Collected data

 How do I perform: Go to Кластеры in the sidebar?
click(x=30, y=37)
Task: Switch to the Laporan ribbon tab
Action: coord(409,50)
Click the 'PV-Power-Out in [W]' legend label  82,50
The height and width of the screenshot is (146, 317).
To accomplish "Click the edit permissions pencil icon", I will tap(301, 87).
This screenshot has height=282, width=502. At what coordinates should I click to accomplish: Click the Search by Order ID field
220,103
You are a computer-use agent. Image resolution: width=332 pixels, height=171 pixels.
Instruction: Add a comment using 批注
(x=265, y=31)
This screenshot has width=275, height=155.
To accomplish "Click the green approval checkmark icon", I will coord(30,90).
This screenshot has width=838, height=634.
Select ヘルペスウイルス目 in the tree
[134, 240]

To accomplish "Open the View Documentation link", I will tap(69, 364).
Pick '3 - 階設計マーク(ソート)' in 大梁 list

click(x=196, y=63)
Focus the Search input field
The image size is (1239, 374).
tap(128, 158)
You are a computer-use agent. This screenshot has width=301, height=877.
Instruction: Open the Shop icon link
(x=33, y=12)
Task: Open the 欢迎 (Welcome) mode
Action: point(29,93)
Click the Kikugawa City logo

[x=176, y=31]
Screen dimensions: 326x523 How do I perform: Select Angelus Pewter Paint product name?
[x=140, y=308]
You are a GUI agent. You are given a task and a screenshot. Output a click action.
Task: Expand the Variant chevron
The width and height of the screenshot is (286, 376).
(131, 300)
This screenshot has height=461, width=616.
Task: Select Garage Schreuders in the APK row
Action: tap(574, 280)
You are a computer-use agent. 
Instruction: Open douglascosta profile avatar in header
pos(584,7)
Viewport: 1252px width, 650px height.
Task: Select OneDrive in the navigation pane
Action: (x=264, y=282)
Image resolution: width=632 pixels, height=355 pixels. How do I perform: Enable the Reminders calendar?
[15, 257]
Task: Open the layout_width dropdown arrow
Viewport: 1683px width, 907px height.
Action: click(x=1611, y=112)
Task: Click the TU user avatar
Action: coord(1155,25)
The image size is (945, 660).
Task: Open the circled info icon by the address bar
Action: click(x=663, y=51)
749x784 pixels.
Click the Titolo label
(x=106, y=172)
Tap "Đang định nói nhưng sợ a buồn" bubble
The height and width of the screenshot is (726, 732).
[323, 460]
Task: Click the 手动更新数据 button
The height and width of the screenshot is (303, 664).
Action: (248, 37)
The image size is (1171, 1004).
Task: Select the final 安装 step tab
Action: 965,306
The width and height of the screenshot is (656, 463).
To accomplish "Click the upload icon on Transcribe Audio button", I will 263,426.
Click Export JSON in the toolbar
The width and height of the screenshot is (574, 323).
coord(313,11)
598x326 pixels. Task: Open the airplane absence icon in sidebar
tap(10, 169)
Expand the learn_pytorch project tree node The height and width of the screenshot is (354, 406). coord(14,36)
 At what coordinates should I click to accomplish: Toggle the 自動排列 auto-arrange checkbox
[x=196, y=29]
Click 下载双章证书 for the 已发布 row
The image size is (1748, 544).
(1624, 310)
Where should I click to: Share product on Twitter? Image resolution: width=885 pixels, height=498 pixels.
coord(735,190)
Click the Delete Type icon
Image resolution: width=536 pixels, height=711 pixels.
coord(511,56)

▸ **Instructions for the task**
In the entries above, find the line holding "Click the Kikugawa City logo" and the line holding "Task: Click the 手动更新数据 button"; print both of them and every line between, exactly, and nothing else.

▸ **Result for this task**
Click the Kikugawa City logo

[x=176, y=31]
Screen dimensions: 326x523 How do I perform: Select Angelus Pewter Paint product name?
[x=140, y=308]
You are a GUI agent. You are given a task and a screenshot. Output a click action.
Task: Expand the Variant chevron
The width and height of the screenshot is (286, 376).
(131, 300)
This screenshot has height=461, width=616.
Task: Select Garage Schreuders in the APK row
Action: tap(574, 280)
You are a computer-use agent. 
Instruction: Open douglascosta profile avatar in header
pos(584,7)
Viewport: 1252px width, 650px height.
Task: Select OneDrive in the navigation pane
Action: (x=264, y=282)
Image resolution: width=632 pixels, height=355 pixels. How do I perform: Enable the Reminders calendar?
[15, 257]
Task: Open the layout_width dropdown arrow
Viewport: 1683px width, 907px height.
Action: click(x=1611, y=112)
Task: Click the TU user avatar
Action: coord(1155,25)
The image size is (945, 660).
Task: Open the circled info icon by the address bar
Action: click(x=663, y=51)
749x784 pixels.
Click the Titolo label
(x=106, y=172)
Tap "Đang định nói nhưng sợ a buồn" bubble
The height and width of the screenshot is (726, 732).
[323, 460]
Task: Click the 手动更新数据 button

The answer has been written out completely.